Headlines matter more than everything else (including audio)

This is basically about how I accidentally proved headlines matter more than everything else.

Which strangely also includes audio.

So yesterday I screwed up so spectacularly that I accidentally proved the most important copywriting principle of all time.

So I’m out walking, feeling inspired, decide to record a YouTube short. (Which is the new thing I’m doing with my walks/hikes and NO you can’t see them…yet)

Just me riffing on some random topic while wandering around like a philosopher hopped up on all of the caffeine…

I’m dropping what I think are absolute gems of wisdom into my phones camera.

Two minutes of pure brilliance. Or so I thought.

I wrap up, feeling good about the content. Upload it straight to YouTube with a killer headline that I spent actual time crafting.

Then I get a notification about an hour later. 200 views. Not bad for a random walking video.
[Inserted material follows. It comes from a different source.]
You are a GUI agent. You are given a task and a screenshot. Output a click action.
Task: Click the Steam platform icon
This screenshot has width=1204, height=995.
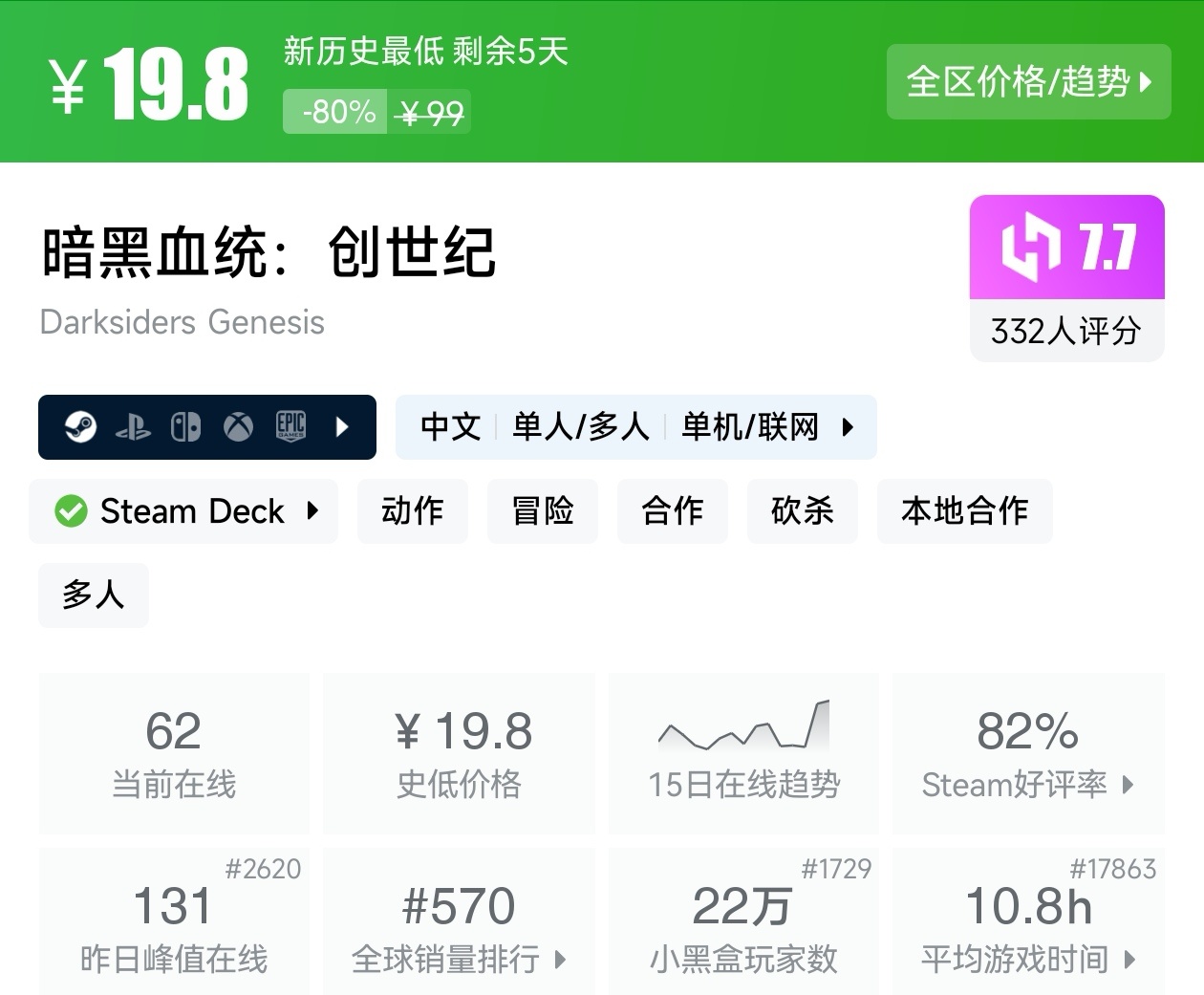point(80,426)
Except when I check the video.

No audio. None. Zero. Zilch. Not even subtitles of me mouthing off or anything.

There I am, gesticulating wildly at the camera like a mime having an existential crisis, while viewers watch me mouth words they can’t hear for two straight minutes.

And yet… 200 views.

It’s weird that people clicked on a video that didn’t have audio but stuck around long enough for the views to count…

The headline did ALL the heavy lifting. Not my brilliant insights. Not my engaging delivery. Not even basic technical dumbfuckery.

Obviously I’m not going to make a habit of testing this but I thought it was pretty entertaining anyways.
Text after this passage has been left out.